Treatment with radioactive iodine involves drinking a single dose of radioactive iodine. This is taken up by the thyroid gland and the emitted radiation destroys a proportion of the thyroid cells. This reduction in functioning cells results in a decrease of thyroid hormone production and thus remission from the hyperthyroidism. Remission can take 6 months and patients can be left hypothyroid afterwards and require levothyroxine replacement.
There are strict rules where the patient:
- Must not be pregnant and are not allowed to get pregnant within 6 months
- Must avoid close contact with children and pregnant women for 3 weeks (depending on the dose)

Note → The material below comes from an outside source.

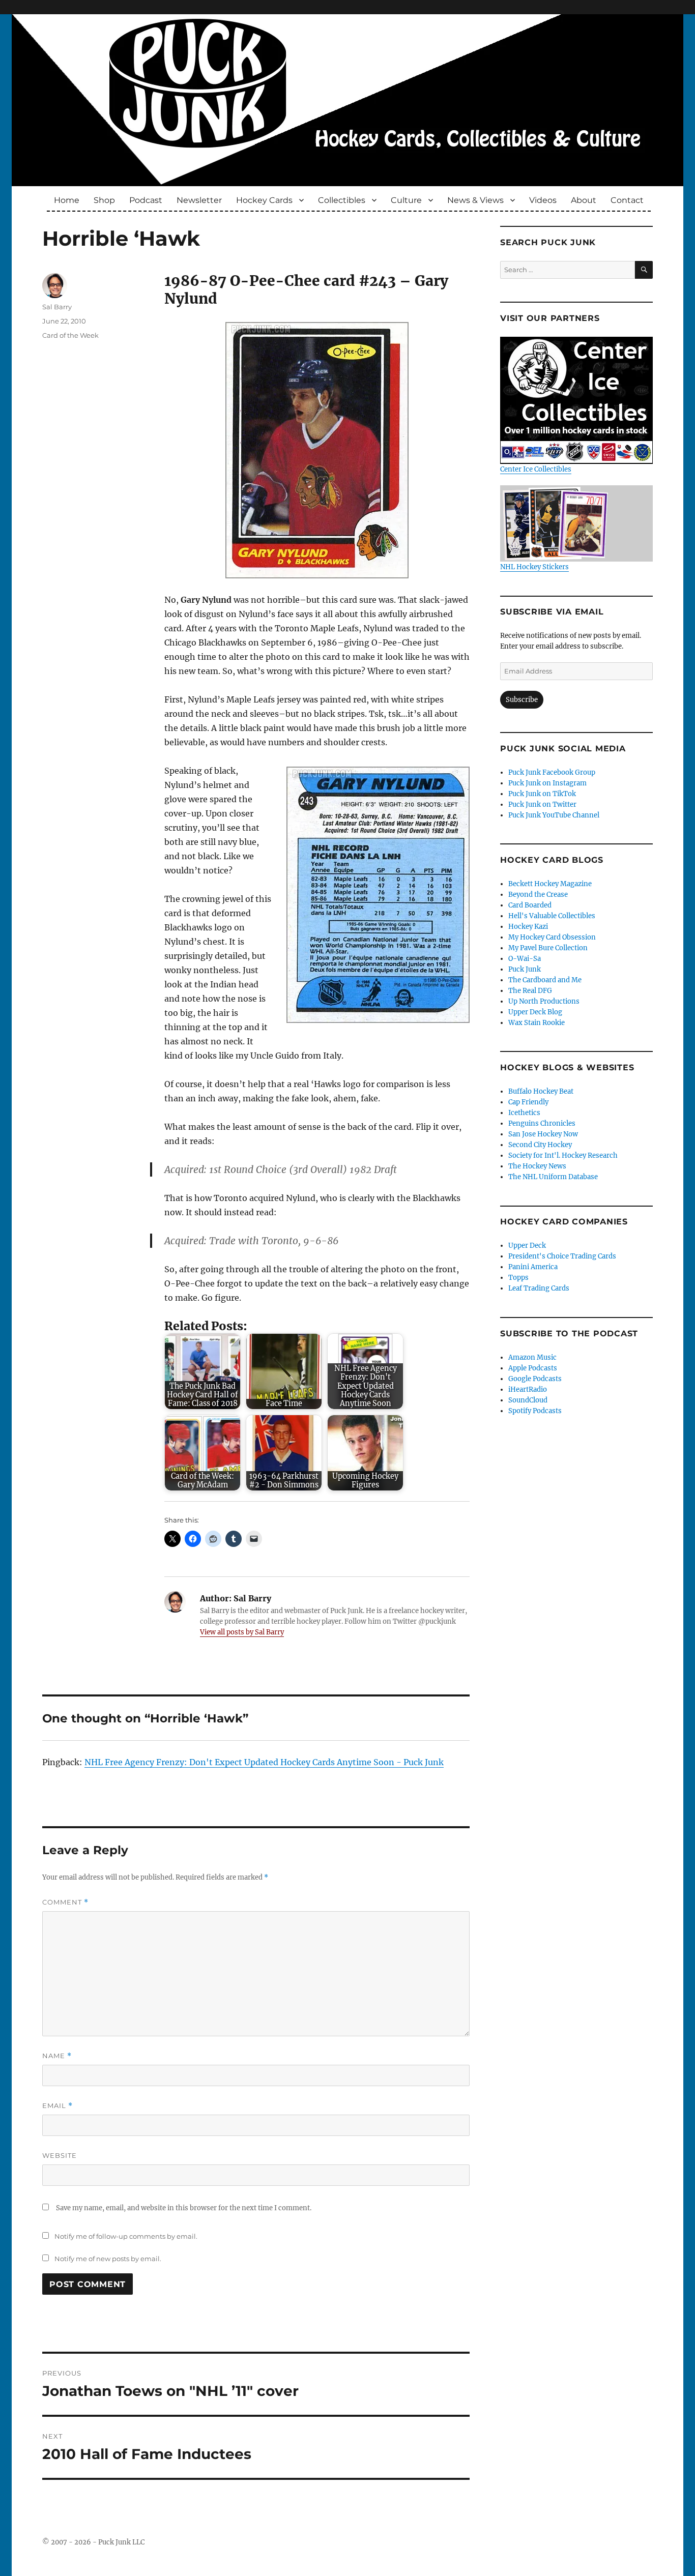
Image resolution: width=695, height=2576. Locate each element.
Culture (406, 200)
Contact (627, 200)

- Limit contact with anyone for several days after receiving the dose
Beta blockers are used to block the adrenalin related symptoms of hyperthyroidism. Propranolol is a good choice because it non-selectively blocks adrenergic activity as opposed to more “selective” beta blockers the work only on the heart. They do not actually treat the underlying problem but control the symptoms whilst the definitive treatment takes time to work. They are particularly useful in patients with thyroid storm.
A definitive option is to surgically remove the whole thyroid or toxic nodules. This effectively stops the production of thyroid hormone, however the patient will be left hypothyroid post thyroidectomy and require levothyroxine replacement for life.